Confira também a parte 1 deste texto
Parece que Quintas não entendeu minha resposta. Repito de maneira ainda mais direta e simples: A translatio imperii é realizada do Império Romano [que os latinos mais tarde chamaram de ''império bizantino''] para a Rússia por ação dos próprios Imperadores Romanos, da elite intelectual hesicasta [monges athonitas de ascendência grega e eslava] e de casamentos entre os governantes de ambos os Impérios.
Não é, portanto, uma ideia criada a posteriori pelos russos nem uma ideia sem qualquer organicidade ou apartada do processo histórico.
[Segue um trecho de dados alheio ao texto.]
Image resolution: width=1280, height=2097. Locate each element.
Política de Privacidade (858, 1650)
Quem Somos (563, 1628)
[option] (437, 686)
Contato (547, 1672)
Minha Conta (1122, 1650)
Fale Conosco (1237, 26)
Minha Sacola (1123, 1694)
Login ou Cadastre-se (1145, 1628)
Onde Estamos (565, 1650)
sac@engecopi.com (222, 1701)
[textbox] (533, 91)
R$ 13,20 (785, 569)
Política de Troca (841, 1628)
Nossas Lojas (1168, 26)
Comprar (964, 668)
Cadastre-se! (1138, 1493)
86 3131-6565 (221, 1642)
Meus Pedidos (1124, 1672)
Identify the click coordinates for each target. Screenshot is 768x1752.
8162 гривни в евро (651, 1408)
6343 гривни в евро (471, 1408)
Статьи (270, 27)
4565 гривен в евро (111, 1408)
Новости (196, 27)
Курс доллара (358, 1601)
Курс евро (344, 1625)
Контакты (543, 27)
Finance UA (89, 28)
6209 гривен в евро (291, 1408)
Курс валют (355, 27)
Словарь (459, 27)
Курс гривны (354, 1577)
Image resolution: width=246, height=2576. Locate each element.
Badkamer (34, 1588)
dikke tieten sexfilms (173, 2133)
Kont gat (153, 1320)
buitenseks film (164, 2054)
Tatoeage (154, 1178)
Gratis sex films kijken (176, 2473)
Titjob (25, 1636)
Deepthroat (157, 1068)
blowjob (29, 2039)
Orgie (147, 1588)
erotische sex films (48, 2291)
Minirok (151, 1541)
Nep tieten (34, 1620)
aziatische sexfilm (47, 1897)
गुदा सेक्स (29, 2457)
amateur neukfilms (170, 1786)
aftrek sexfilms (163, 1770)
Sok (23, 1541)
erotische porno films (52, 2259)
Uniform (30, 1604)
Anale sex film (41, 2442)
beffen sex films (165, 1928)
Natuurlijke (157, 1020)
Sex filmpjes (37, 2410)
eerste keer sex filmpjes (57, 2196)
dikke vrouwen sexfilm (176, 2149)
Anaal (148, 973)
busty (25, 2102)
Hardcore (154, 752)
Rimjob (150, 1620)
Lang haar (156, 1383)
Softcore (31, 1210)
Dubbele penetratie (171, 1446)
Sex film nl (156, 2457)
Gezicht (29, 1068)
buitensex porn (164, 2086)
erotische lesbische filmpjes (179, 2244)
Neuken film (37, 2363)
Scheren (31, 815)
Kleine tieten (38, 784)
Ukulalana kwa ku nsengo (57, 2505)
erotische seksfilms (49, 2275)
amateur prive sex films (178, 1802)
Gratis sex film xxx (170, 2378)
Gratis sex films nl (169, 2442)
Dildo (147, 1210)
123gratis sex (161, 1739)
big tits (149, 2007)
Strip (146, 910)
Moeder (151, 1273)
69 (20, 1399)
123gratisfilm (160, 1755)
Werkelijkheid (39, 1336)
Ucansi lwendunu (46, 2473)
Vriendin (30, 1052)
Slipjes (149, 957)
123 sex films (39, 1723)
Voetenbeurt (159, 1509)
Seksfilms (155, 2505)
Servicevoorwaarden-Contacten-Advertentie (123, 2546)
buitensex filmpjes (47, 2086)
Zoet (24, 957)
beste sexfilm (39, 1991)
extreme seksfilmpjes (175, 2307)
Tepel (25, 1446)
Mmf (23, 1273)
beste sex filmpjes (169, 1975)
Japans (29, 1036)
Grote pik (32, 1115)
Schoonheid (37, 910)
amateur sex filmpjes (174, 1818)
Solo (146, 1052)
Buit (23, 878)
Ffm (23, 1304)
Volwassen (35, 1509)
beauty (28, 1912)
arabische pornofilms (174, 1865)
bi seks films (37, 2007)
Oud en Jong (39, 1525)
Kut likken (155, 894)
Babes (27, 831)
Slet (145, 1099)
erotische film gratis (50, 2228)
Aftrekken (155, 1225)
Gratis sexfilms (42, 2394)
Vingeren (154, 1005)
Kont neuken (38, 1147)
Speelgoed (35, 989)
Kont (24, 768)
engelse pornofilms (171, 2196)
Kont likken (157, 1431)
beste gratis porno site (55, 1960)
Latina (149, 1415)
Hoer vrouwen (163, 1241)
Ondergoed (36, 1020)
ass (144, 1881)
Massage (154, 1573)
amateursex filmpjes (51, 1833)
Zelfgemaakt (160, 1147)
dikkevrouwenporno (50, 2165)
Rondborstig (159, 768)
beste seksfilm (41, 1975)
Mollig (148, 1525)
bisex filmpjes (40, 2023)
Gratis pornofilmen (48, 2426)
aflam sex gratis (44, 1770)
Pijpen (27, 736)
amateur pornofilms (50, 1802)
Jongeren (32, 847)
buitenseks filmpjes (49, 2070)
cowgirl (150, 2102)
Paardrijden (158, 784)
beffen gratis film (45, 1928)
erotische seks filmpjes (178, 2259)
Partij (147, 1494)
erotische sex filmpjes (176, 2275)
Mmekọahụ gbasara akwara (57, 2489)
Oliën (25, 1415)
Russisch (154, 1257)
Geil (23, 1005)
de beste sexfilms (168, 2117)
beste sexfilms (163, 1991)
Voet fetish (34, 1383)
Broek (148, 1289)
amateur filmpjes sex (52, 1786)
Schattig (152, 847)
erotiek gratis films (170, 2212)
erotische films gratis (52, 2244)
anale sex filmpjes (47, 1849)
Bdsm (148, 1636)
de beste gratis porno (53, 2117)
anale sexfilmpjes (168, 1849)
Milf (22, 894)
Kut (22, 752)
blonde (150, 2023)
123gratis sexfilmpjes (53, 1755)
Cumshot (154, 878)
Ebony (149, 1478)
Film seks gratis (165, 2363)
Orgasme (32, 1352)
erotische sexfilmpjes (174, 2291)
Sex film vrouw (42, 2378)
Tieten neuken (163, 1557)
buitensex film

Quintas diz que a herança ocidental da primeira Roma é muito mais direta que a russa de Constantinopla. O argumento é que os russos seriam mais diretamente vinculados a eslavos e mongóis. Porém, esta uma argumentação problemática.
A civilização europeia nasce, segundo a perspectiva clássica de Henry Pirenne, quando o Mediterrâneo é bloqueado pela presença dos sarracenos. Ela se desenvolve, a partir de então, como uma civilização centrada no norte do continente, apartada das demais civilizações mediterrâneas, e com um substrato fortemente germânico.
Muitos cristãos ortodoxos consideram o cristianismo da Europa [ocidental] medieval mais propriamente germânico do que latino. Grande parte das instituições jurídicas e sociais medievais tem origem acentuadamente germânica, não romana.
É verdade que a romanidade permaneceu na Igreja Católica, especialmente nas teorias de poder em torno do Papado. Mais tarde, esse aspecto da romanidade presente no Direito Canônico e no Papado [Direito Público Romano] foi retomado pelos Estados Absolutistas quando do nascimento da Modernidade [vide Perry Anderson].
Só que o Ocidente Iluminista reivindicado por Quintas se formou em oposição a esse legado. Em oposição à Igreja e em oposição ao Absolutismo. Para isto, mobilizaram, sim, conceitos e reinterpetações do legado pagão, tanto de origem grega quanto da Roma Republicana [um legado indireto, portanto]. Mas em oposição ao Império Romano e ao cristianismo. O objetivo principal dos iluministas era "libertar" os indivíduos dessas tradições.
Quintas diz que o mito importa pouco, e afirma ser ''racional e lógico''. Mas os romanos não colocavam a racionalidade e a lógica acima do mito. Os cristãos [ele diz que tem raiz católica-romana] tampouco colocam. Quem coloca a razão e a lógica acima e autônoma em relação ao mito é o Ocidente Iluminista, que não é nem romano nem cristão, e sim um Universalismo concorrente aos dois anteriores.
E eu, como cristão, creio sim no retorno de Cristo, do Grande Rei, no combate final contra o Diabo etc. Como brasileiro, sou fortemente vinculado ao mito sebastianista, inclusive [expressão do mesmo imaginário]. Que um iluminista ria desses elementos é só mais do mesmo, assim como eu rio dos mitos iluministas do progresso, rio do racismo e rio do mito da "autonomia da razão".
Como eu disse, cada civilização com seus próprios mitos. O Brasil também tem os seus, e não nos considero um fracasso por ainda não termos sido na História aquilo que já somos enquanto ideal.
Não cair na russofilia doentia de certa direita [e também de certa esquerda] é importante e necessário, mas não justifica, de forma alguma, caminhar para o extremo oposto: um abraço acrítico à propaganda ocidental e aos bodes expiatórios que essa propaganda constrói.